Según Luis González Reyes, decrecer en la industria cultural pasa por mirar a las tecnologías y por un cambio en los patrones de consumo: “No es en absoluto lo mismo, en cuanto a nivel de impacto, ver una película en el cine o verla en tu casa en streaming. Esto último tiene detrás toda una serie de servidores con una alta capacidad, unas necesidades muy fuertes de refrigeración, unos consumos materiales y energéticos muy importantes. El mundo online tiene detrás gruesos impactos. Una producción cinematográfica proyectada en grandes salas tiene un nivel de impacto mucho menor”. Él también apunta a un rediseño del uso y consumo de otro producto con importante impacto ecológico como son los libros. Y al papel, nunca mejor dicho, de las administraciones públicas en esa transformación: “Si tenemos una buena red de bibliotecas, bien surtidas, tenemos una disminución en la impresión. Y esto nos lleva a cambiar paradigmas culturales que, en realidad, son paradigmas económicos. Unos bienes públicos en derecho de uso permitirían una industria editorial mucho más acoplada a los límites del planeta. Esto significaría un cambio radical y profundo en esa industria, empezando por sus vías de financiación y viabilidad, que requiere transformaciones estructurales que trascienden a la propia industria editorial y que tendrían que llegar a un modelo de sociedad y económico”.

Para hacer posible una reducción material de la dimensión de las industrias culturales, Beirak cree inevitable una transformación de los deseos y la subjetividad —“imaginar nuevas maneras de felicidad donde el consumo no esté tan en el centro”—, puesto que este sector, en su opinión, se sujeta en una sobreproducción continua de contenidos, muy por encima de las necesidades y demandas de las personas. “Hace falta una transformación de la idea de cómo podemos ser felices —y eso se produce a través de la cultura—, cómo podemos sustituir todo ese consumo, que necesariamente se va a ver reducido, por otro tipo de vínculos.
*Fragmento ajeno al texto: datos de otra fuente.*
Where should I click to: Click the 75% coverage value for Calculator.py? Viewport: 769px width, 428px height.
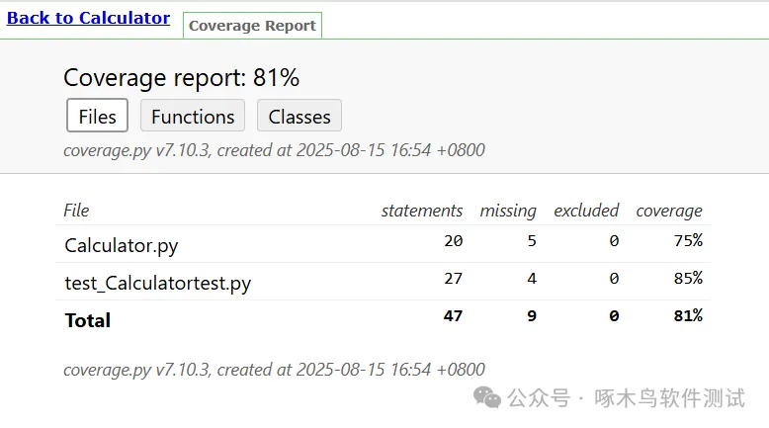pos(688,241)
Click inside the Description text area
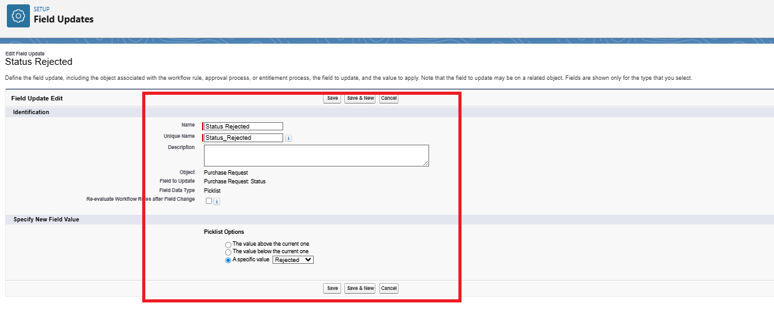This screenshot has height=333, width=774. 316,155
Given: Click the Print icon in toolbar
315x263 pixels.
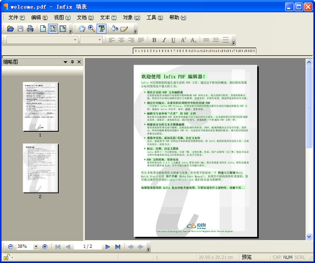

Ahí la cultura tiene mucho que decir, en lo que tiene que ver con generar comunidad, construir sentidos de vida menos extractivos”, argumenta la política, que también tiene palabras para recordar la otra cara de la moneda: “El problema es qué pasa con el deseo expresivo y qué pasa con todas esas personas dentro de la industria que escriben libros, hacen canciones o películas si renunciamos a esa sobreproducción porque consideramos que ya no hay posibilidad de sostenerla, que es verdad. Pensamos la industria como un monstruo, pero también es el trabajo de mucha gente que tiene un deseo de expresarse, de producir, de compartir. La pregunta es cómo se reconduce toda esa capacidad y ese deseo creativo y ese trabajo”.